# A sincere thank you Bill and Daranda Hays!



## Tag (Jun 11, 2014)

I received my finished aluminum BOY SHOT from POCKET PREDATOR last week, did a short review after shooting a few shots. I had a couple fork hits put it down and watched Bills video on lighting a match with a similar one. Now remember I had the worst release ever when I first started, but due to this forum I have overcome that bad habit. Went outside put up a can and made my mind up I was going become proficient with this slingshot. When I shoot, I look at the target, bring the slingshot up so that the fork aligns with the target and let Go I missed several and then I noticed the groove on the side of the fork. That groove is like the sights on my rifle!!!!!!!!!!! I hit the can 4 out of 5 immediately after I started aiming with that groove. This slingshot will definetley let you know if you have a good release, but it will also help ME immensely on aiming. This slingshot is pure fun


----------



## Nobodo (Nov 5, 2014)

Wonderful! Before you know it you'll be able to put the can 10 or more feet away!

:stickpoke: :thumbsup:

Sorry, couldn't resist that!


----------



## Tag (Jun 11, 2014)

Lol, I was thinking a view bell


----------



## Nobodo (Nov 5, 2014)

I think Bill has huge hands, so a few of his 'regular' sized SS are way too big for a lot of men.

So then the next step down for men with medium sized hands gets names like 'cub scout' and 'boy shot'.
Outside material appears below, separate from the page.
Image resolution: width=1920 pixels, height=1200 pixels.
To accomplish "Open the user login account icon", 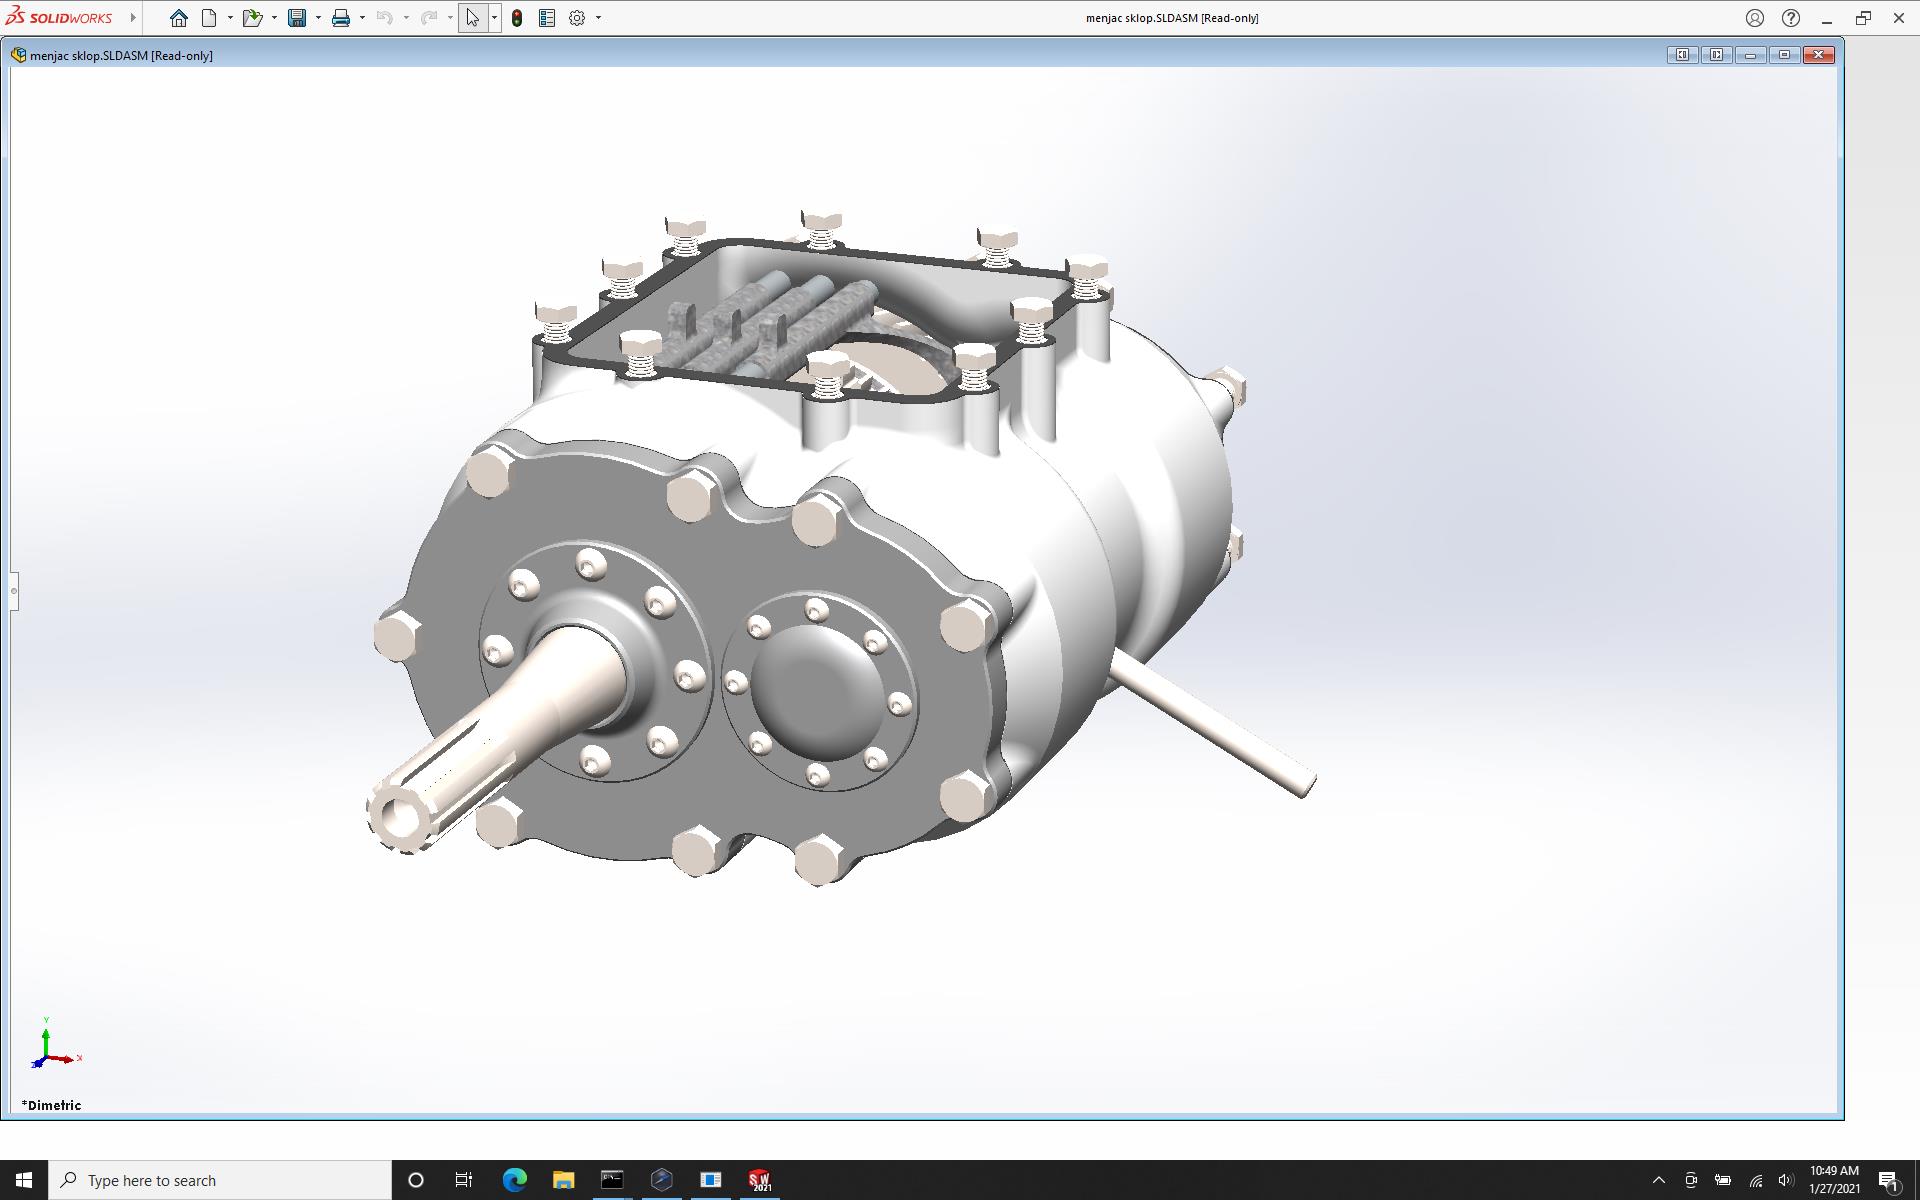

I don't think I want to see what he names the line for 'small' hands.


----------



## THWACK! (Nov 25, 2010)

Tag said:


> I received my finished aluminum BOY SHOT from POCKET PREDATOR last week, did a short review after shooting a few shots. I had a couple fork hits put it down and watched Bills video on lighting a match with a similar one. Now remember I had the worst release ever when I first started, but due to this forum I have overcome that bad habit. Went outside put up a can and made my mind up I was going become proficient with this slingshot. When I shoot, I look at the target, bring the slingshot up so that the fork aligns with the target and let Go I missed several and then I noticed the groove on the side of the fork. That groove is like the sights on my rifle!!!!!!!!!!! I hit the can 4 out of 5 immediately after I started aiming with that groove. This slingshot will definetley let you know if you have a good release, but it will also help ME immensely on aiming. This slingshot is pure fun


Now you know what it means to be "in the groove".


----------



## THWACK! (Nov 25, 2010)

Nobodo said:


> Wonderful! Before you know it you'll be able to put the can 10 or more feet away!
> 
> :stickpoke: :thumbsup:
> 
> Sorry, couldn't resist that!


 :angrymod: :angrymod: :angrymod:


----------



## THWACK! (Nov 25, 2010)

Nobodo said:


> I think Bill has huge hands, so a few of his 'regular' sized SS are way too big for a lot of men.
> 
> So then the next step down for men with medium sized hands gets names like 'cub scout' and 'boy shot'.
> 
> I don't think I want to see what he names the line for 'small' hands.


That'll be a Wee Scoot.


----------



## Tag (Jun 11, 2014)

I think one of the ones he was kind enough to make for me is still called a PROTOTYPE. My slingshots have several names, all depends how well I'm shooting.


----------



## namazu (Jul 18, 2014)

Hi guys im eyeballing the mini hunter in black g10 .


----------



## Tag (Jun 11, 2014)

The mini hunter is good choice. It is an accurate, easy carry slingshot. Let us know what you decide. And how you like it.


----------



## namazu (Jul 18, 2014)

I definately will i love its simplicity.


----------